─── EXTRAIT ───
Simulations de formations d’étoiles à petites et grandes échelles
By   |  October 14, 2013

Le processus de formation d’étoiles fait l’objet d’une étude très active depuis maintenant plus de 50 ans. Il implique l’effondrement d’un cœur dense de nuage moléculaire sous l’effet de sa propre gravité, qui voit la température augmenter en son centre avec l’accroissement de la densité et de la pression généré par la compression. Au cœur du système, la température devient finalement si élevée que des réactions de fusion nucléaire prennent vie, faisant naître la proto-étoile. Cette succession d’événements s’opère sur une large variété d’échelles spatiales, d’où l’entrée en jeu de nombreux processus physiques (hydrodynamique, transfert radiatif, champ magnétique, etc…) qui explique que les études théoriques de formation d’étoiles ont toujours constitué un défi.

Fig. 1 – Visualisation 3D d’une simulation de formation d’une proto-étoile à partir d’un nuage moléculaire de 1 masse solaire. Les isosurfaces de densité révèlent la structure très compacte de l’objet central, ainsi que la présence d’un disque d’accrétion et d’un jet bipolaire.

Les simulations numériques de formation d’étoiles ont réellement débuté à la fin des années 60 avec de simples calculs à une dimension, et ont beaucoup évolué depuis, incluant toujours plus de physique et de résolution dans les modèles. Récemment, les simulations ont mis en évidence le rôle crucial du transfert radiatif et du champ magnétique dans les premiers stades de la formation d’étoiles, qui limitent la fragmentation et la formation de disques au sein des objets en phase d’effondrement. Cependant, les simulations n’incluent habituellement qu’un seul de ces mécanismes (couplé à l’hydrodynamique) du fait de la complexité toujours grandissante de l’implémentation et du temps de calcul requis. De surcroît, ces simulations utilisent en général des approximations parfois brutales, telles qu’une intégration sur les fréquences du transfert radiatif ou la magnéto-hydrodynamique (MHD) idéale. Le but de notre projet était de réaliser des simulations de formation d’étoiles contenant une physique ultra-détaillée, incluant du transfert radiatif multifréquences ainsi que de la MHD résistive, à l’aide des tous derniers développements que nous avons implémentés dans le code à maillage adaptatif RAMSES.

Le Challenge

A – Simulations de formation d’étoiles au sein de nuages isolés

Notre projet comprenait deux parties séparées mais complémentaires. La première avait pour but de réaliser des simulations tridimensionnelles de l’effondrement de nuages moléculaires gravitationnellement instables isolés en incluant la physique la plus complète/réaliste au monde. Grâce à nos calculs, nous avons voulu suivre l’évolution du nuage en effondrement depuis son état diffus initial (presque transparent), à travers la formation du premier cœur de proto-étoile lorsqu’il devient optiquement épais, jusqu’à la création de la graine de proto-étoile, avec des températures excédant les 50,000 K. Ces calculs on nécessité une résolution de maillage colossale, compte tenu de l’étendue spatiale des divers stades d’évolution : le nuage initial a une taille de l’ordre de plusieurs milliers d’unités astronomiques (UA = distance Terre -Soleil = 150 millions de km), le disque d’accrétion qui se forme autour du premier cœur mesure quelques dizaines voire centaines d’UA, et la proto-étoile a un rayon typique de 0.001 UA.
─── DONNÉES BRUTES ───
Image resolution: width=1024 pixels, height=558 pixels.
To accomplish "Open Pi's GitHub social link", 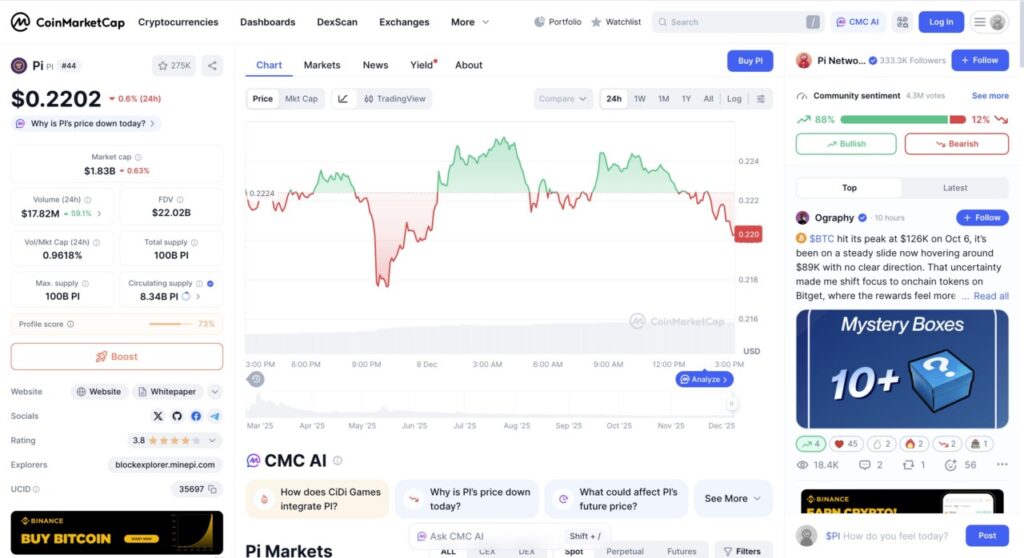I will point(177,416).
───
- [CONSIGNES]:
1. Répondez à ces questions sur l'article consacré à la formation d'étoiles :
(a) Depuis combien de temps le processus de formation d'étoiles fait-il l'objet d'une étude très active ?
(b) À quelle époque les simulations numériques de formation d'étoiles ont-elles réellement débuté ?
(c) Quel est le rayon typique d'une proto-étoile ?
2. Reproduisez à l'identique le passage de l'article sur la formation d'étoiles qui commence par « Simulations de formations » et se termine par « constitué un défi. ».

- [RÉPONSES]:
1.
(a) Depuis plus de 50 ans.
(b) À la fin des années 60.
(c) 0.001 UA.

2.
Simulations de formations d’étoiles à petites et grandes échelles
By   |  October 14, 2013

Le processus de formation d’étoiles fait l’objet d’une étude très active depuis maintenant plus de 50 ans. Il implique l’effondrement d’un cœur dense de nuage moléculaire sous l’effet de sa propre gravité, qui voit la température augmenter en son centre avec l’accroissement de la densité et de la pression généré par la compression. Au cœur du système, la température devient finalement si élevée que des réactions de fusion nucléaire prennent vie, faisant naître la proto-étoile. Cette succession d’événements s’opère sur une large variété d’échelles spatiales, d’où l’entrée en jeu de nombreux processus physiques (hydrodynamique, transfert radiatif, champ magnétique, etc…) qui explique que les études théoriques de formation d’étoiles ont toujours constitué un défi.